Štalkovica (Шталковица) is a village in the municipality of Probištip, North Macedonia. It used to be part of the former municipality of Zletovo.

The name of the village is originating from German word "Stahl" and most likely the village was found by Saxons, who settled this region around the town of Kratovo in the 13th century.

==Geography==
The village of Stalkovica as well as its neighboring villages Ratkovica, Zelengrad, Jamište, Emirica, Kneževo and others are very mountainous villages from the famous historical Zletovska area. Unlike the previously mentioned villages, Stalkovica is at a significantly lower altitude. Because the heights of the mountain Ponikva, west of the also famous Ratkova scale gradually turning into milder heights which after Zletovo and Tursko Rudari start the wavy alluvial plain around Zletovska Reka. The settlement itself is located, except for a few homes, on the right bank of the Štalkovska River.

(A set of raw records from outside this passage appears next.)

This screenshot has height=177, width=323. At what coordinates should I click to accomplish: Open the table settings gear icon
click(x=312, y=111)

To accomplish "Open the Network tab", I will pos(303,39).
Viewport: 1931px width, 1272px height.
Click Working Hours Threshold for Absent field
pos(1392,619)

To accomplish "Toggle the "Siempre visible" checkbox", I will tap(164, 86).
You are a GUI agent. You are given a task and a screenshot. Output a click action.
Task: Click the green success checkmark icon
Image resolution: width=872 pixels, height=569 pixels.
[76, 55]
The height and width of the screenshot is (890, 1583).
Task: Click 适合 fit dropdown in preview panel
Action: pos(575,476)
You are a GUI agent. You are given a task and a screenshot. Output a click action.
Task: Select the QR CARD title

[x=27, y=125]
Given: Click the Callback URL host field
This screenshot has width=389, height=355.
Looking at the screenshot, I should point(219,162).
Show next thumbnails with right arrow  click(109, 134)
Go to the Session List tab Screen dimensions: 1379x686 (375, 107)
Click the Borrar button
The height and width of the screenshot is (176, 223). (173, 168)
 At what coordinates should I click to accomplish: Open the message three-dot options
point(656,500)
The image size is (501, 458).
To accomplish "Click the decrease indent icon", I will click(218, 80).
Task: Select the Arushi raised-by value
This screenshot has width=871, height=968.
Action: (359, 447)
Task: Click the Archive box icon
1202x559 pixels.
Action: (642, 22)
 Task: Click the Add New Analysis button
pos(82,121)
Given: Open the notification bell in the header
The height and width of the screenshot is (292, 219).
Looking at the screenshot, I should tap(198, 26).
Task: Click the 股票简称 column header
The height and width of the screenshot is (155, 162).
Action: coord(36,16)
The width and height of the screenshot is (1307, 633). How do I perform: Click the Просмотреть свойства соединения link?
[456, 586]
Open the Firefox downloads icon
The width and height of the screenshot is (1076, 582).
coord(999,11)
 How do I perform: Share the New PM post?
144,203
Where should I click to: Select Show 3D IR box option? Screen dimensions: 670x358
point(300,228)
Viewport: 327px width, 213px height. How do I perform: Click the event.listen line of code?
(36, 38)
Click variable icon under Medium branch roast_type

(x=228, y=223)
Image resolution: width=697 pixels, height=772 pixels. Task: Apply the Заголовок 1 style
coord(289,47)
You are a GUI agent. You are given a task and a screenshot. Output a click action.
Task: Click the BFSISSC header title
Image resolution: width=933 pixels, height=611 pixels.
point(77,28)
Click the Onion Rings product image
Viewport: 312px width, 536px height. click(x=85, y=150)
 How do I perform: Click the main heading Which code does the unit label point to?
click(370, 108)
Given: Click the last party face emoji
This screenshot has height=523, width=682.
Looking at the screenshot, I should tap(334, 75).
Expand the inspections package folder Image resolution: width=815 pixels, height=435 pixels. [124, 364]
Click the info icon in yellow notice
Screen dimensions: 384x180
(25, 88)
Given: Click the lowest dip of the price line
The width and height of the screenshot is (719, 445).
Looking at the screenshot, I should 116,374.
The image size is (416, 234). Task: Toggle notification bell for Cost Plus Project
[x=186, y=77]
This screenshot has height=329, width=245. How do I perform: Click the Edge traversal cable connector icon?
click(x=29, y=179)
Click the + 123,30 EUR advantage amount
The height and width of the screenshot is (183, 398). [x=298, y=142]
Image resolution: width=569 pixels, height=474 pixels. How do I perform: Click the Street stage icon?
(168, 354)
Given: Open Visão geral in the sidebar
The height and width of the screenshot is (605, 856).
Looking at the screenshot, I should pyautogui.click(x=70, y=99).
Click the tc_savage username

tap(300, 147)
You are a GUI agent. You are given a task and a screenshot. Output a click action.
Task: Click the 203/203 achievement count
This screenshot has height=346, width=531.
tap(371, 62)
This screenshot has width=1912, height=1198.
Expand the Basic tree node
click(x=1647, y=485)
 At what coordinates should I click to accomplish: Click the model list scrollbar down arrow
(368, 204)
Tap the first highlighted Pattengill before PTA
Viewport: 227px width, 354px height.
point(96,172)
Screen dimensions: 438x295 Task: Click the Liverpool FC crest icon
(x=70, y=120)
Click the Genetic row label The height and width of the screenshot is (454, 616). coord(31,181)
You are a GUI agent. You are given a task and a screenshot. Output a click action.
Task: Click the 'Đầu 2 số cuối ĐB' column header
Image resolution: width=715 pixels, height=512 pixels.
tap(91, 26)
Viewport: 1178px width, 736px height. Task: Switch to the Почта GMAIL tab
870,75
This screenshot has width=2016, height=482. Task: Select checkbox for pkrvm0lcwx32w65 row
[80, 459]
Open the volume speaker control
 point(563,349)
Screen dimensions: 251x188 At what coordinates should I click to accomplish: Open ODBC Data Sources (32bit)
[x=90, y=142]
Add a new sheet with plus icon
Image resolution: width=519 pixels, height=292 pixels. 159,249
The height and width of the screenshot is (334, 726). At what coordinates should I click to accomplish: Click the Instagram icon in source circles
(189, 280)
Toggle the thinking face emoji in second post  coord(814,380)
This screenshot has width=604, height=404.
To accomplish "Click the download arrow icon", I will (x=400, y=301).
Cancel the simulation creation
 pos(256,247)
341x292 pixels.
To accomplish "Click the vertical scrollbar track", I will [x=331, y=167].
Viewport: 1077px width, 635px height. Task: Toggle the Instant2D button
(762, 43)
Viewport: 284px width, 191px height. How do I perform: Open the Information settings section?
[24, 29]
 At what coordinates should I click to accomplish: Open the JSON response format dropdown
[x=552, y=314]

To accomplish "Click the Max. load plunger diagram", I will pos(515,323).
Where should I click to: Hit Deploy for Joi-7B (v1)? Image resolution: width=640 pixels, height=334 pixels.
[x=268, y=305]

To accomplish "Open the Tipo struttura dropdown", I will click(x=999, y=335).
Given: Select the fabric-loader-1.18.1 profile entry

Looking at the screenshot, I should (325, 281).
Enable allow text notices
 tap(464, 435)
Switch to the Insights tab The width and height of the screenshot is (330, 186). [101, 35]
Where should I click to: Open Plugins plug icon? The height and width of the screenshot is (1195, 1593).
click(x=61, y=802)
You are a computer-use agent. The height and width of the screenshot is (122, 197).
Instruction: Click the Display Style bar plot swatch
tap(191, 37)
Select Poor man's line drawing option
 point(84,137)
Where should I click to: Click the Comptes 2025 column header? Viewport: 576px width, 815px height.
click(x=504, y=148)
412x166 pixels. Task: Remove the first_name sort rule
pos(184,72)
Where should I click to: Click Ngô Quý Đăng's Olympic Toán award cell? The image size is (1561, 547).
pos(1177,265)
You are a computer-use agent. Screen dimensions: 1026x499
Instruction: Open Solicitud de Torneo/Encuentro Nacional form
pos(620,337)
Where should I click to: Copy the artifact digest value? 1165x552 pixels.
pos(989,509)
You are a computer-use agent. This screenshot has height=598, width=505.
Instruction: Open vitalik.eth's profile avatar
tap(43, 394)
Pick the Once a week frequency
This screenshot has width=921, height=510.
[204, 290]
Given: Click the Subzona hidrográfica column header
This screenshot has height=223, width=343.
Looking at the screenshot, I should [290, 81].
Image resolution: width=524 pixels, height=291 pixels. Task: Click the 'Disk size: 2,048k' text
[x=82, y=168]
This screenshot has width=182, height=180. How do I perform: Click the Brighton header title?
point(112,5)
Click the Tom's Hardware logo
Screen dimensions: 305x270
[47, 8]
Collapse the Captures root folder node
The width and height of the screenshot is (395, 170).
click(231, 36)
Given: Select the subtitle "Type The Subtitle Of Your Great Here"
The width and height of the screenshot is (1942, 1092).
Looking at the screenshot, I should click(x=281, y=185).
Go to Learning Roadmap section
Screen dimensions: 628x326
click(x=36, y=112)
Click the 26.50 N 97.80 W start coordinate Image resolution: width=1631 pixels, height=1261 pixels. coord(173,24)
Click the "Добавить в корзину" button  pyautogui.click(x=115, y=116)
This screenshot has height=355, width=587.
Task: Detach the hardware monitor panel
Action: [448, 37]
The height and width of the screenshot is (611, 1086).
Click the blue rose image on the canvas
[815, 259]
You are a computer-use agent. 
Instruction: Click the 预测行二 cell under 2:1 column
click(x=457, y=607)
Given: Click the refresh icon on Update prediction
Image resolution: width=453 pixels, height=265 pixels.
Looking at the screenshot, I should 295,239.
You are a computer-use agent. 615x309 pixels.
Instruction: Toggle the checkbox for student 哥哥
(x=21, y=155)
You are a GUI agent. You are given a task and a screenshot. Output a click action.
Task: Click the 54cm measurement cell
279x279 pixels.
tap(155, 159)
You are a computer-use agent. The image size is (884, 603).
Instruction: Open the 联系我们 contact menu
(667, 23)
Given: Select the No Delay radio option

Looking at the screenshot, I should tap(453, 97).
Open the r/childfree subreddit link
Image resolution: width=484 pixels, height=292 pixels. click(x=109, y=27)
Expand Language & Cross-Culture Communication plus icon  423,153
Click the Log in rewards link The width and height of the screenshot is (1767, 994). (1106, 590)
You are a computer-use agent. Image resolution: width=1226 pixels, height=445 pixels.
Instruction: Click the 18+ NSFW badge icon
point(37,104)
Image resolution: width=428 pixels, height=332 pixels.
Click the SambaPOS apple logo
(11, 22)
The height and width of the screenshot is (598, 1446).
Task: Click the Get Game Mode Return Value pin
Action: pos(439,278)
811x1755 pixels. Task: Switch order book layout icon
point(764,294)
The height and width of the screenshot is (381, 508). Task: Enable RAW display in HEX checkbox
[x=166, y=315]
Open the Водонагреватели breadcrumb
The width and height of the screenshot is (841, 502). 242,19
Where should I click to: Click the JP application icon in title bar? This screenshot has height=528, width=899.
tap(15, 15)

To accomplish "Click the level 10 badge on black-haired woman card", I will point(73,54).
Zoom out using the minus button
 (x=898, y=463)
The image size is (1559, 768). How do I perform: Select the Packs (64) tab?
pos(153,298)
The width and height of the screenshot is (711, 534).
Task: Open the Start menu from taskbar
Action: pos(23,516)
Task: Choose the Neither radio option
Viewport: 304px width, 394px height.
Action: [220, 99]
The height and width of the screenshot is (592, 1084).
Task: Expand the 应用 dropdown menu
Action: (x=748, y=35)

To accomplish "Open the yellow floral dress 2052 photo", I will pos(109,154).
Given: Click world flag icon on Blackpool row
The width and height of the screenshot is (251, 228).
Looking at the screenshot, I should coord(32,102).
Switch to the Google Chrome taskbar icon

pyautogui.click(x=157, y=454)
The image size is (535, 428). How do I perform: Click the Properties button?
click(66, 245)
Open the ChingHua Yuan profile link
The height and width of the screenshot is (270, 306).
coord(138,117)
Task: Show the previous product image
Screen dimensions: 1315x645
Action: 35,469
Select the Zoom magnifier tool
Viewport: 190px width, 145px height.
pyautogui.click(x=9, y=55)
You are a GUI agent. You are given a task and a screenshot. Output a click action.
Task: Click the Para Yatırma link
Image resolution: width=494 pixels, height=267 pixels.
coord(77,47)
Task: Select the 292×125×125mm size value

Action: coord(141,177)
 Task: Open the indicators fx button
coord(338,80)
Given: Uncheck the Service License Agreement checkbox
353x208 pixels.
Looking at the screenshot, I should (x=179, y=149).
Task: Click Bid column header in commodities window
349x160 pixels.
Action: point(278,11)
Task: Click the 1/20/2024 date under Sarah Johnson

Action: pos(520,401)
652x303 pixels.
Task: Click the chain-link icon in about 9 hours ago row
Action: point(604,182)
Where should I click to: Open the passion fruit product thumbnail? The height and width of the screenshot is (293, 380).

Otherwise, the village has a lot of springs in the higher and lower part, and the climate due to the influence of Bregalnica and Zletovska Reka is moderate continental.

==Demographics==
According to the statistics of the Bulgarian ethnographer Vasil Kanchov from 1900, there were 260 inhabitants in Stalkovica, all Bulgarians.

According to the Secretary of the Bulgarian Exarchate Dimitar Mišev ("La Macédoine et sa Population Chrétienne"), in 1905 there were 258 inhabitants in Stalkovica, of which 240 were Bulgarians and 18 Vlachs.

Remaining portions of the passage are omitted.